Dallas City Council approved 21 propositions that will appear on the ballot when voters head to the polls this November, including one that could impact election dates.
Some of the larger propositions that will be considered include reform of marijuana enforcement, raises for city council members and the mayor, and the implementation of term limits for city council members and the mayor.
Proposition 4 would eliminate the requirement that City Council elections take place in May to allow the city to move them to November, which is becoming more common across the country.
The amendment was written by David de la Fuente who served on the charter review commission for District 1. It failed at the commission level but Council Member Chad West brought it back up to council and tweaked the language. It passed council 9-6 and will be on the ballot this November.
Fuente lives in Winnetka Heights, and this is the only charter amendment written by a resident of North Oak Cliff.
“I started thinking about this back in 2021 because back then I was volunteering on Chad West’s reelection campaign, and you’d knock on a door in April and people just didn’t even realize an election was going on,” Fuente said. “I started looking into this, and then I found that actually former Mayor Mike Rawlings, who was the mayor before Eric Johnson, actually attempted this back when he was mayor, to get the election out of May and into November, which is becoming a lot more common in Texas and across the country.”
The charter currently says the election must take place in May, and the amendment would take out this requirement.
“If this passes in November, the city will go to the state government and ask for what is called a bracketed law, and the state is almost certainly going to grant it, because it always does,” Fuente said. “Once the state law clearly allows it, the council would go back in and move the election to November starting in 2027.”
Fuente said out of all of the charter proposals, this will probably be the most impactful on citizens lives.
“People are asked to vote too often,” Fuente said. “Here in Oak Cliff from May of 2023 to November of 2024, in that two year cycle, Oak Cliff residents are being asked to vote six times, which is just an excessive amount, and that that creates voter fatigue.”
Fuente said moving the election from May to November would help decrease voter fatigue and give people breathing room to settle after the presidential election.
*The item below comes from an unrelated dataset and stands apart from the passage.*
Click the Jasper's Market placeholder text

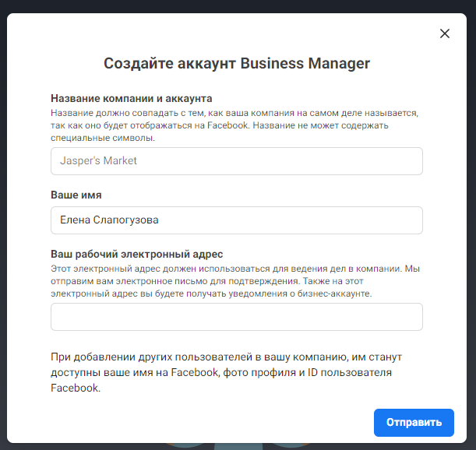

They would then have about a year before they have to go back and vote for council.
He also added that if the city moves to November, it would save hundreds of thousands of dollars of taxpayer money. He said his understanding is that of the proposals, it’s the only one that, if implemented, would save taxpayer money.
“If the city were to move the election from May to November, the city would probably save around $430,000 every election, which then goes back into the general fund,” Fuente said.